Direct Canadian filing: Previously, to obtain a filing date, a Canadian patent application had to include a description of the invention in English or French and be accompanied by the payment of a filing fee. Under the new Rules, a description can be filed in any language, and the filing fee and a translation into English or French can be deferred. 

Examination request: Formerly, the deadline for filing a request for examination was five years from the Canadian filing date, with related rules for divisional applications. Under the new Rules, the deadline for requesting examination is shortened to four years from the filing date, with correspondingly shorter deadlines for divisional applications.

Official action deadlines: The standard deadline for responding to official actions is now shortened to four months, from six. Extensions of up to two months can be obtained at the discretion of the Patent Office on payment of an extension fee and by submitting reasons for the request.

Allowance and amendments after allowance: Under the new Rules, patent applicants will have four months after the Notice of Allowance to pay their final fee. Moreover, prosecution of an application may be reopened, and an application amended by requesting withdrawal of the Notice of Allowance within four months of its issuance and before payment of the final fee.

Third-party rights: Under the new Rules, third-party rights may arise when an application is deemed abandoned because of a failure to request examination or pay a maintenance fee by the prescribed deadlines or after non-payment of a maintenance fee for an issued patent. The period during which third-party rights are applicable starts six months from the original maintenance fee or examination request due date.

With these and numerous other technical amendments, the Rules aim to make obtaining Canadian patents faster, more certain and generally more attractive for all applicants.

Canada’s experimental IP strategy

Over the last five years, Canada has committed to increasing protection for intellectual property rights in a series of international trade agreements. These commitments have put the onus on Canadian businesses to capitalize on these IP protections by developing market-leading IP positions, notably in strategic industries, such as artificial intelligence and green energy.

With this overarching goal in mind, the Canadian government released a novel IP strategy in 2019, which includes pilot initiatives designed to make IP more accessible.
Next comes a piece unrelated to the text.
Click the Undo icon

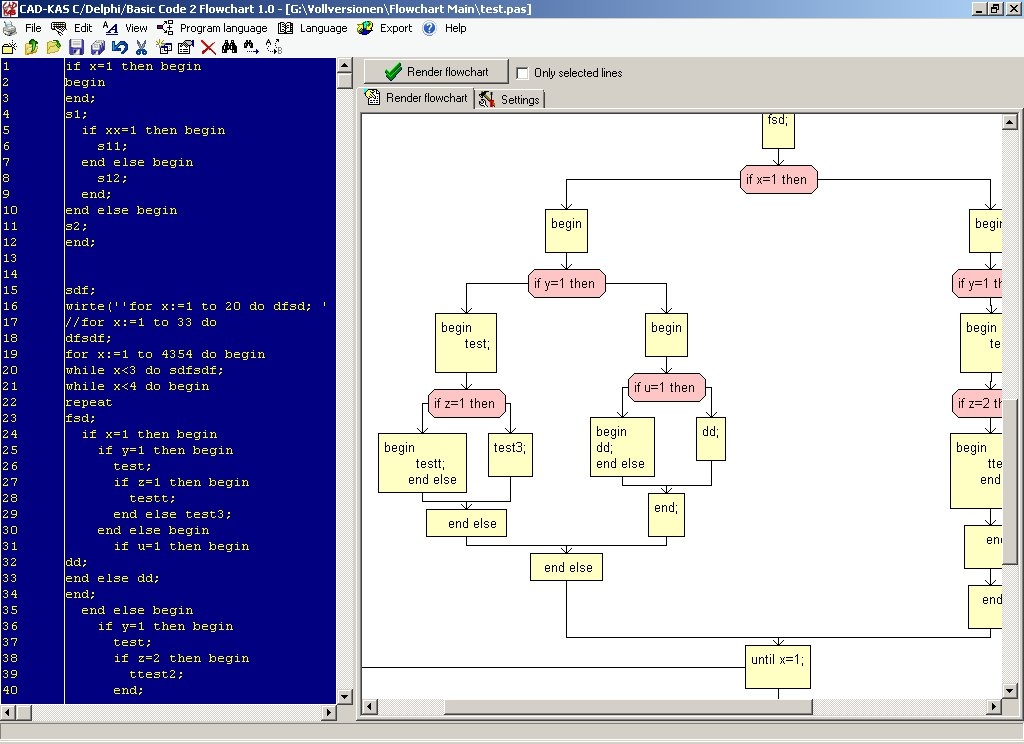pyautogui.click(x=120, y=47)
For example, ExploreIP is a government-administered IP marketplace designed to demystify and provide access to patents awarded to Canadian public sector entities. In addition, the federal government announced a $30-million investment in the Innovation Asset Collective, a new non-profit patent collective that will hold strategic cleantech patents for the benefit of Canadian small and medium-sized enterprises.  

Learn more about Osler’s Intellectual Property Group

These experimental measures aim to be first steps toward building a Canadian IP ecosystem that will foster the growth of IP in Canada. These measures are also intended to complement the recent legislative changes to Canada’s key IP statutes and to encourage Canadian businesses of all sizes to invest in, and benefit from, registered intellectual property rights.